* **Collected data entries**
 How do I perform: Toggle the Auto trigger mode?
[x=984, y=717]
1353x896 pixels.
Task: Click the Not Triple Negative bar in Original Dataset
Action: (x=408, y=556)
---
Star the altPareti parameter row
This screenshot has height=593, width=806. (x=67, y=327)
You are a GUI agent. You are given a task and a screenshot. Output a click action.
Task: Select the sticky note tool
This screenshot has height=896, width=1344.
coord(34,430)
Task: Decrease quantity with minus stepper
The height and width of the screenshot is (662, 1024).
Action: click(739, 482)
==
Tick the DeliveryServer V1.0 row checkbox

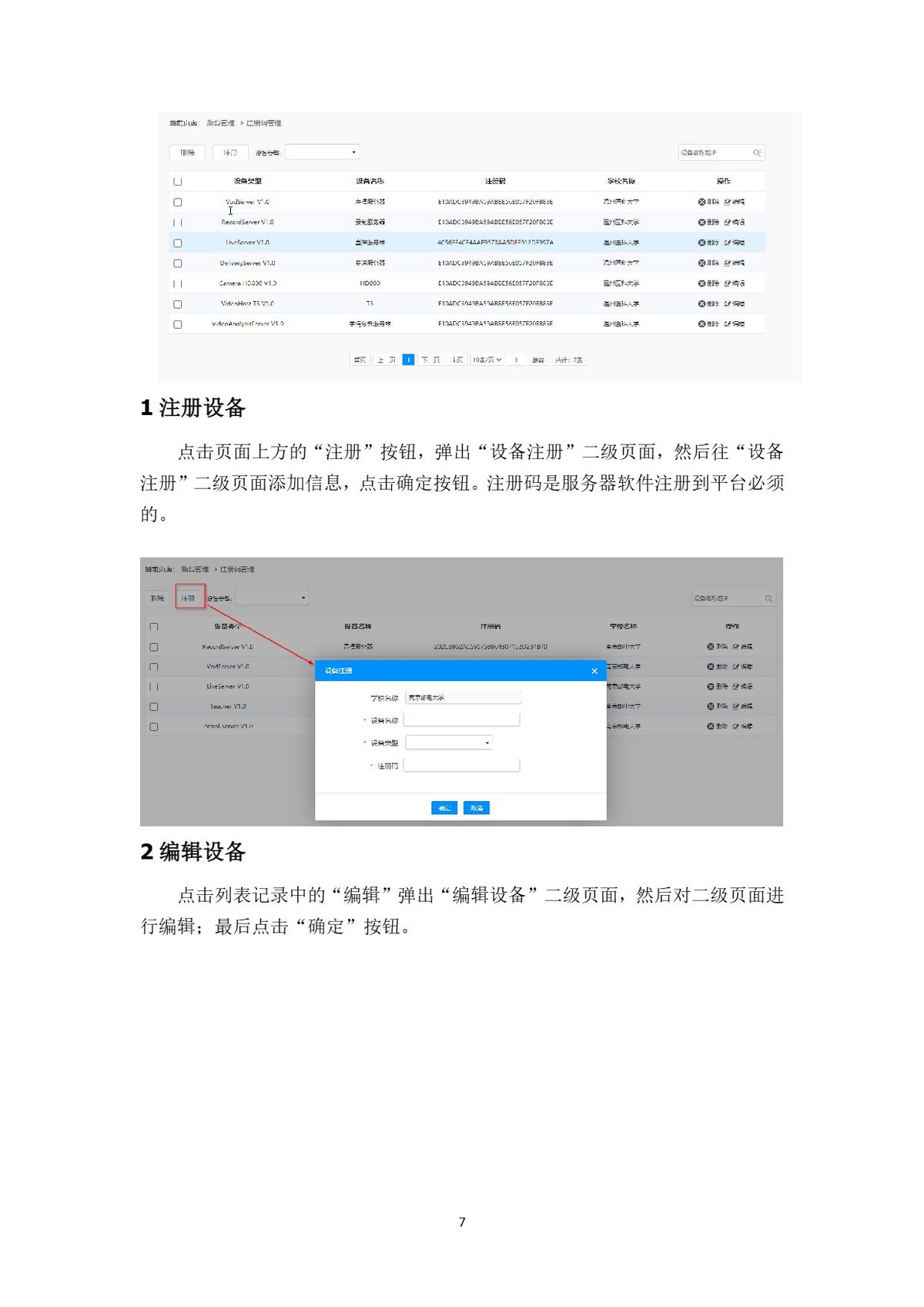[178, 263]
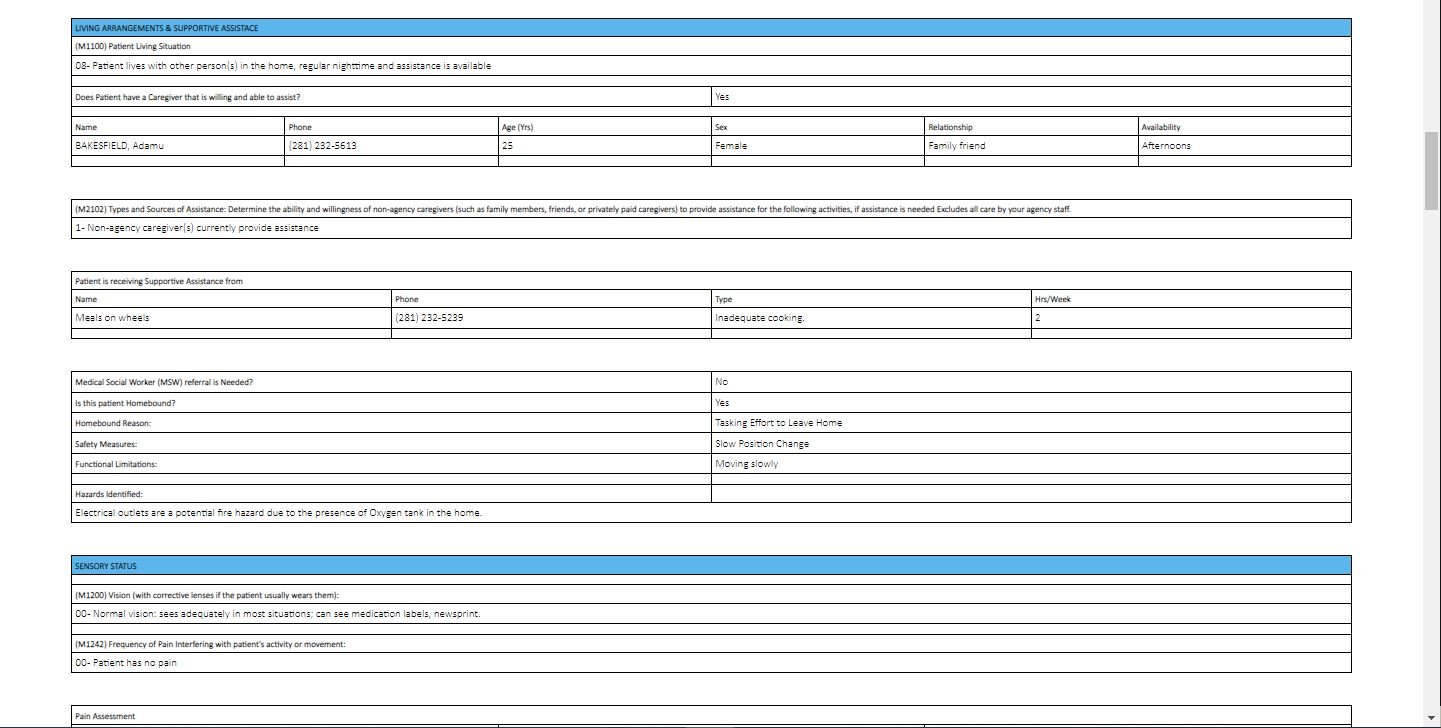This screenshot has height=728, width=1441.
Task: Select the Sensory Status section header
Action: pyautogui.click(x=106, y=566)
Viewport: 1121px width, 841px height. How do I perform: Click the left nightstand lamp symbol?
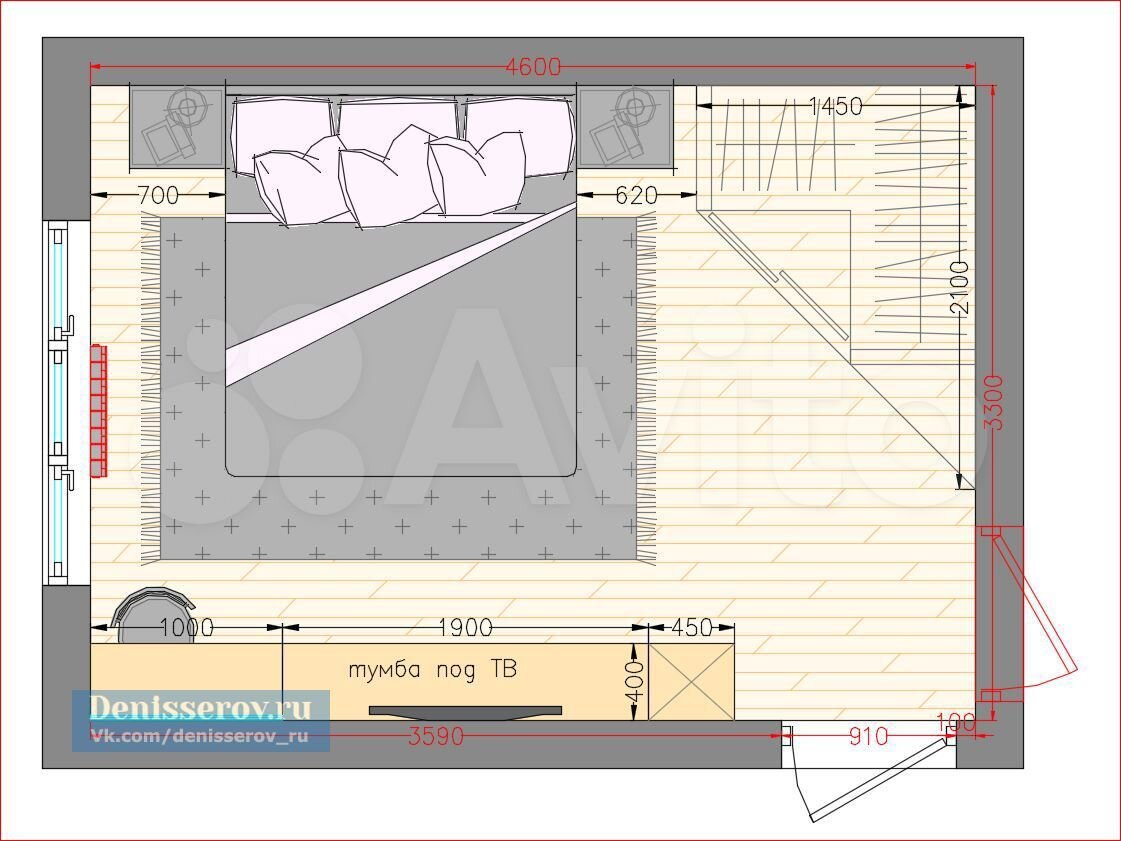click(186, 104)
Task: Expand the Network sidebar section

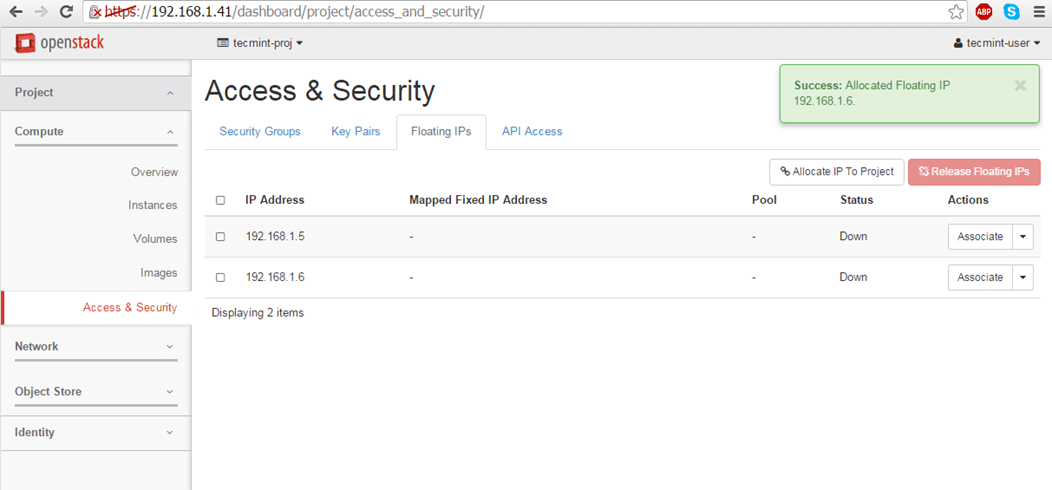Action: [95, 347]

* **PROBLEM TO WORK ON**
Extract from the records above the lines from the one containing "You are a GUI" to the one containing "Task: Decrease quantity with minus stepper", both lines included, exactly as they appear and with nothing else.

* **WRITTEN SOLUTION**
You are a GUI agent. You are given a task and a screenshot. Output a click action.
Task: Select the sticky note tool
This screenshot has height=896, width=1344.
coord(34,430)
Task: Decrease quantity with minus stepper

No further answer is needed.